• [What the task requires]
Read the data, and whenever a line holds the word "green", report that line.
** Opening Supplied data block **
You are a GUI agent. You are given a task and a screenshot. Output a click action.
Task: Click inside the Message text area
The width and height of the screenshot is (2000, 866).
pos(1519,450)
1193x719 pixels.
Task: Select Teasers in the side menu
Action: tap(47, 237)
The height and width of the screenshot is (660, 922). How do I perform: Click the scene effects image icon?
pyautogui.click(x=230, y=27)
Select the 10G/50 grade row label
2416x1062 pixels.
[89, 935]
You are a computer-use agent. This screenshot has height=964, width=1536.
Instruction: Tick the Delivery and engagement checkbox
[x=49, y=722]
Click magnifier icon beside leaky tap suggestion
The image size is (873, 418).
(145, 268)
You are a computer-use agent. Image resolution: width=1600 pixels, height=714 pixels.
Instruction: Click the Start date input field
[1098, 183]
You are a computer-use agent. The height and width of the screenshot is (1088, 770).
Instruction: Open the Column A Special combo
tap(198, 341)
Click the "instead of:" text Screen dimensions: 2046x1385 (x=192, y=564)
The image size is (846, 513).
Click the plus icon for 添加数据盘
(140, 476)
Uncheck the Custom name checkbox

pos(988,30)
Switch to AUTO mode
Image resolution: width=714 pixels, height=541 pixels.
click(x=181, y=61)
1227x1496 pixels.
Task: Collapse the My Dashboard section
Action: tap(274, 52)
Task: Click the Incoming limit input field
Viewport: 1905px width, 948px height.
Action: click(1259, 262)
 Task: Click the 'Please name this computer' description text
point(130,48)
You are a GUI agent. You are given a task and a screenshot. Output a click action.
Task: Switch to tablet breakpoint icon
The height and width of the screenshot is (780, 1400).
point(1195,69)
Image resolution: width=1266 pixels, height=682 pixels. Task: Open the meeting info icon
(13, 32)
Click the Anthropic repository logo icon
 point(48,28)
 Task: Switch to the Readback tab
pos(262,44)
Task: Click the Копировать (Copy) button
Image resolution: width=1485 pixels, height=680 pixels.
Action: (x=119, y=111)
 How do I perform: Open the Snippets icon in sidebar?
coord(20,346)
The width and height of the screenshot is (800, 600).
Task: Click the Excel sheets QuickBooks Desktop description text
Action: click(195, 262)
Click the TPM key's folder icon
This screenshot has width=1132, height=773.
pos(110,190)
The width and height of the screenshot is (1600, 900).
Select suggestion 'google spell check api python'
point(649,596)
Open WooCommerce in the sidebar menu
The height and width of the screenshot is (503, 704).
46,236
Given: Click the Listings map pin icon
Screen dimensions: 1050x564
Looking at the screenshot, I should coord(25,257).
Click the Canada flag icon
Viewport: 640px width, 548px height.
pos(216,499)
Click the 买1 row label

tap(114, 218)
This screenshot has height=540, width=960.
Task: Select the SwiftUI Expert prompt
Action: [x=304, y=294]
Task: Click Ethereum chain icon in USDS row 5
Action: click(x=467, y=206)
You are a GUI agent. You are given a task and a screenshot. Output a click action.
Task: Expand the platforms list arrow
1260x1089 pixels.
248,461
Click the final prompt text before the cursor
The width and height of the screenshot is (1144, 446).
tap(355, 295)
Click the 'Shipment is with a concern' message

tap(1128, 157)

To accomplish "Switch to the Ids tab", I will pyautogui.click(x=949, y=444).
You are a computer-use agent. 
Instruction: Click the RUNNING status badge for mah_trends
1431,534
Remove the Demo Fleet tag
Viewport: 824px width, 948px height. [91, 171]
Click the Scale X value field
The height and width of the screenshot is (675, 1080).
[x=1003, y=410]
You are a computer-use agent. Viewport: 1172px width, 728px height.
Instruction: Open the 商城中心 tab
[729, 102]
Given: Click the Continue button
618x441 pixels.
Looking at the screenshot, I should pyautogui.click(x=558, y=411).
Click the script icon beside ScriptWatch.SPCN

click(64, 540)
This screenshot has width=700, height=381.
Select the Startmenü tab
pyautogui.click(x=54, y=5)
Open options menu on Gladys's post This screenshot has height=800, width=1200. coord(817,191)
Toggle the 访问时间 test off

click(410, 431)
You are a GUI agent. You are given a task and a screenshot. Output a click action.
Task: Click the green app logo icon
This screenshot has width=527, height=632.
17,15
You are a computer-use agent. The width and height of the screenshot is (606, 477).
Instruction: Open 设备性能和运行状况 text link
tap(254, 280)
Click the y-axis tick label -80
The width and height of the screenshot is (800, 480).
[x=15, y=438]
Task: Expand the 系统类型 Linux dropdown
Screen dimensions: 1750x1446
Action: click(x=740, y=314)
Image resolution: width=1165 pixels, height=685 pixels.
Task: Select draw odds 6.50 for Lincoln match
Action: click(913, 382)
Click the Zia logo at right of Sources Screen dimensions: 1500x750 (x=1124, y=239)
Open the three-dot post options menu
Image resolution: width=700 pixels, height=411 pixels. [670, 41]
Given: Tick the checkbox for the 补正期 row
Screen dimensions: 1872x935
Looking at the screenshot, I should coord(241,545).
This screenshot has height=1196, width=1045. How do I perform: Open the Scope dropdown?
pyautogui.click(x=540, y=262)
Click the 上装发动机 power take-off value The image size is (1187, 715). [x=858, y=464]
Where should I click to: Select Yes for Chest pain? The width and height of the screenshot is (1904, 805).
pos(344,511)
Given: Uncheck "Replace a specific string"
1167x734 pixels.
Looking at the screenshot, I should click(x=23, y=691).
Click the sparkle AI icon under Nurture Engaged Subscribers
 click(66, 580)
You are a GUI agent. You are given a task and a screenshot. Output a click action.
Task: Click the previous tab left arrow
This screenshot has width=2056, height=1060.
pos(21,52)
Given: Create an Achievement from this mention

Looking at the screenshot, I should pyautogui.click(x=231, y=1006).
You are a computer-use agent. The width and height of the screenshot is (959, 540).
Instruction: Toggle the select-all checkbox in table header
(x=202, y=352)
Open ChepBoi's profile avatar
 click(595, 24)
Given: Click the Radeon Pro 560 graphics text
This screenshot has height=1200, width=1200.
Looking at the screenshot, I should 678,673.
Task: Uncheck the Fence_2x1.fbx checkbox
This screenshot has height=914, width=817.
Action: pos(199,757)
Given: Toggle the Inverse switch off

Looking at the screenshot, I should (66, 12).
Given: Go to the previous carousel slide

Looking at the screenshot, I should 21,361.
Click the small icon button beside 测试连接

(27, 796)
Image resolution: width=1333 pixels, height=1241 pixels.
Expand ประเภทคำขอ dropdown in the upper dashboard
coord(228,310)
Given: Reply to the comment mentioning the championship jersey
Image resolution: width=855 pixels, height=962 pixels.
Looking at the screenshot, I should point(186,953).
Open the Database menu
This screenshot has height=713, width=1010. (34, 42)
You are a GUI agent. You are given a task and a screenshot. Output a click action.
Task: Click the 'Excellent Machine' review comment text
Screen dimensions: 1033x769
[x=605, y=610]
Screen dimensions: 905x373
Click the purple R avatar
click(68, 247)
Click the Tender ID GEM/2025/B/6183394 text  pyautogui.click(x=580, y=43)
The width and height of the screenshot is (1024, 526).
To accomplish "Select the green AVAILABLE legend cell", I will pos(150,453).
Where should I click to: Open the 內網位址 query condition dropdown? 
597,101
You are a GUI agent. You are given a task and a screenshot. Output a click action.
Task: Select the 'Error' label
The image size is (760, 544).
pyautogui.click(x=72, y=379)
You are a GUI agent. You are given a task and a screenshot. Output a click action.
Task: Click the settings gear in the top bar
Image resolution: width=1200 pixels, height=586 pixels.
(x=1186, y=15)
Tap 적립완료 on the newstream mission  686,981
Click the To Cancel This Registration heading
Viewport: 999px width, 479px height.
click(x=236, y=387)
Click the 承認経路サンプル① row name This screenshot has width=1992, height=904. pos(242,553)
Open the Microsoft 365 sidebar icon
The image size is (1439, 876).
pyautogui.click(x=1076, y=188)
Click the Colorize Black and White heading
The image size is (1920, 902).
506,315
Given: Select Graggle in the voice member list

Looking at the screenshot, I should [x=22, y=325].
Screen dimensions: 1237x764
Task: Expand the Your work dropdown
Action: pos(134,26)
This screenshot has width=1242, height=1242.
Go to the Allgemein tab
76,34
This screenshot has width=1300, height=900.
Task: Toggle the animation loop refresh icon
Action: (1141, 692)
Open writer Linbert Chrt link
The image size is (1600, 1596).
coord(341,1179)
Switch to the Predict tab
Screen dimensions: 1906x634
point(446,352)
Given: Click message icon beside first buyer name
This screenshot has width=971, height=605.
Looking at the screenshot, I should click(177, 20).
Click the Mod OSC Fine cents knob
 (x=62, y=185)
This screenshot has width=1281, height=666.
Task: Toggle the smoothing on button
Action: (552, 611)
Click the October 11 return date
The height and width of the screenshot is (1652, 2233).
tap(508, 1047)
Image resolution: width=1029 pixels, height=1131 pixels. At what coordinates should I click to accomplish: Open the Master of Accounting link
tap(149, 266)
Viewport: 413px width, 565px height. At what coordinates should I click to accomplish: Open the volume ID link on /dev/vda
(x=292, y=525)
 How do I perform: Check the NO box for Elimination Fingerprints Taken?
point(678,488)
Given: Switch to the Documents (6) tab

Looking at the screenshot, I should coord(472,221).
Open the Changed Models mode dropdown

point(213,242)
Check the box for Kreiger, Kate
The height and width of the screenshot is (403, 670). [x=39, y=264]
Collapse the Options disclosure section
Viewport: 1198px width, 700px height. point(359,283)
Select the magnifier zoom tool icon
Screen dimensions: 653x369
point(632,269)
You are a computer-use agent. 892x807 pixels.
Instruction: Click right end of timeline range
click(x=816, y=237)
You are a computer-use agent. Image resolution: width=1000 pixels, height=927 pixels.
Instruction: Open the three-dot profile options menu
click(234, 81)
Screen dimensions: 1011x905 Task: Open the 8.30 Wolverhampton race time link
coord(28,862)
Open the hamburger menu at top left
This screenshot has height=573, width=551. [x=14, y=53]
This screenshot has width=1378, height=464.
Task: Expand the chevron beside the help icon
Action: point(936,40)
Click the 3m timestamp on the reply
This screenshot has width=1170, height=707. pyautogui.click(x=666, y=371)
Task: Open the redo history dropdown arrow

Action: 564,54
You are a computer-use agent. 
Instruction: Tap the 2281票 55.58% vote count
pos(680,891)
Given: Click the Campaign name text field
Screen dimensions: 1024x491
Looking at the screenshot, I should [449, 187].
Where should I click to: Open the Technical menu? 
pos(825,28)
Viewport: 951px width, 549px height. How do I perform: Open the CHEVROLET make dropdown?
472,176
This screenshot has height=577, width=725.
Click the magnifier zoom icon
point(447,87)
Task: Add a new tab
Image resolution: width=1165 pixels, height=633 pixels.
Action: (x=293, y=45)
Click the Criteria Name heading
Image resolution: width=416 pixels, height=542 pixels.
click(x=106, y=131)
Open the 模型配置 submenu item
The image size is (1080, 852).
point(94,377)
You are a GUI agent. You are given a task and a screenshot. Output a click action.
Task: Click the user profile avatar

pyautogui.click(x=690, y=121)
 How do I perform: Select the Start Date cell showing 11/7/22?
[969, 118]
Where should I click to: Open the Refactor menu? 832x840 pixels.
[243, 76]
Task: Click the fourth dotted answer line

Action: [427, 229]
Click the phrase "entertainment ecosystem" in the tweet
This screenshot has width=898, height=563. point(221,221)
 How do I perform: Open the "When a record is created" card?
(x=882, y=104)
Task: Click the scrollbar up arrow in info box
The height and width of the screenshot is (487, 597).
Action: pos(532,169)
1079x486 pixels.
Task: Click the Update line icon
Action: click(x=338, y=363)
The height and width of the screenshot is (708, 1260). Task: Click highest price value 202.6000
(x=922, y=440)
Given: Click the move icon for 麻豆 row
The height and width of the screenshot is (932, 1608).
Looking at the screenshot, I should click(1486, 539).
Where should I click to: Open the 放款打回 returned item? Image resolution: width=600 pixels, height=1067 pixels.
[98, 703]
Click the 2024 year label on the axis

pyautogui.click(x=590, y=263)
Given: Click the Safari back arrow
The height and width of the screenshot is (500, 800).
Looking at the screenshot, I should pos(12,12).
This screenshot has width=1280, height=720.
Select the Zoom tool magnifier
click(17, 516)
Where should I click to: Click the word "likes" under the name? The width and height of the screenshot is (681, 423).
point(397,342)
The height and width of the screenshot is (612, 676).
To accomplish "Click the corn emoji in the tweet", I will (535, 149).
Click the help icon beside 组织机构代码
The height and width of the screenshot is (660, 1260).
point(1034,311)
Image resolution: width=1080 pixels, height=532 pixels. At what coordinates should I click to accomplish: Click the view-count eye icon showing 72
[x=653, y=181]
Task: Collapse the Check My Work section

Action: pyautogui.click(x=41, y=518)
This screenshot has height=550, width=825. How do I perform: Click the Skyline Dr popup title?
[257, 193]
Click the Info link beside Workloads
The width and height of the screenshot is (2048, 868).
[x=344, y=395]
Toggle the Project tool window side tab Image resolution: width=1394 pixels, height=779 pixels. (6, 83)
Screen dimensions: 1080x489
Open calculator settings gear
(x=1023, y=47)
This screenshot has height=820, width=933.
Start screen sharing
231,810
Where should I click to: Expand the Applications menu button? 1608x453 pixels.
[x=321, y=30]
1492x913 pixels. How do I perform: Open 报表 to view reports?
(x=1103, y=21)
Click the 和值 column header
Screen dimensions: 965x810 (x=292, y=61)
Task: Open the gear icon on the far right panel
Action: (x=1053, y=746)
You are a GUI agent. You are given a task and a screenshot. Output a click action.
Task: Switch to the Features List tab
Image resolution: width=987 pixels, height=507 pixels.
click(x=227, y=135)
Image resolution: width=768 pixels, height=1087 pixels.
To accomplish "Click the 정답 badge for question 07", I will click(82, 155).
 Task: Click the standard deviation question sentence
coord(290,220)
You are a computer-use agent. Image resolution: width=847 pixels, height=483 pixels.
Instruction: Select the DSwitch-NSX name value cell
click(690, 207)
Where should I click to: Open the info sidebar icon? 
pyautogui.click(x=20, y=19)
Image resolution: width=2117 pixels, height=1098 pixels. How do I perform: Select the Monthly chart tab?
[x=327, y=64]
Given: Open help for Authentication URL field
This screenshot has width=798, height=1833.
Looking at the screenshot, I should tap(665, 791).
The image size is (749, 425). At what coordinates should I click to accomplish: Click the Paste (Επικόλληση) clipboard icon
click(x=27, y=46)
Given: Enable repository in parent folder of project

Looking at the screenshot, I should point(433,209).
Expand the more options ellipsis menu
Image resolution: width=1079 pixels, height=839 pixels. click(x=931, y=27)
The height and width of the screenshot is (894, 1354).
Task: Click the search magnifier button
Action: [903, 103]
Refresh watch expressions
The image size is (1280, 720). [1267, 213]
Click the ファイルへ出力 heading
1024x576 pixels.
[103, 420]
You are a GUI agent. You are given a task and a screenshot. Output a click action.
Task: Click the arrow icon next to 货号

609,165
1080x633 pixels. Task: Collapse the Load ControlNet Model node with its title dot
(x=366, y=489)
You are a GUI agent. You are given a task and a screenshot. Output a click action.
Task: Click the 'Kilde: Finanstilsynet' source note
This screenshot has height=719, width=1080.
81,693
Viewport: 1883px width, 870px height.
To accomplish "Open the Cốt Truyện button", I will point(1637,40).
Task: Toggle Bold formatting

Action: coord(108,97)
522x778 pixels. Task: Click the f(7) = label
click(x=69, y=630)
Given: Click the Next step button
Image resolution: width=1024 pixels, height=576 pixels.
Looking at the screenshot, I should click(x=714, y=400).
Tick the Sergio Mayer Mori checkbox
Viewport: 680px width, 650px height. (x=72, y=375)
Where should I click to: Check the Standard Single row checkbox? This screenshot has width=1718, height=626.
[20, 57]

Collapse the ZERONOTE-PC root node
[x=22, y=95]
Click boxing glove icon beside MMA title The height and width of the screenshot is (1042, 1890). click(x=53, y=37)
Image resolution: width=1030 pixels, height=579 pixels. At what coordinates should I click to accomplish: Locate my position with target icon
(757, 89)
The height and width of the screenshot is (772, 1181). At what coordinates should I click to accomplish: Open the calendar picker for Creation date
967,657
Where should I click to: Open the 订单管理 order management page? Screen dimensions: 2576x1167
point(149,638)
** Closing Supplied data block **
• [Task response]
Task: Click the green app logo icon
To accomplish "Select the green AVAILABLE legend cell", I will pos(150,453).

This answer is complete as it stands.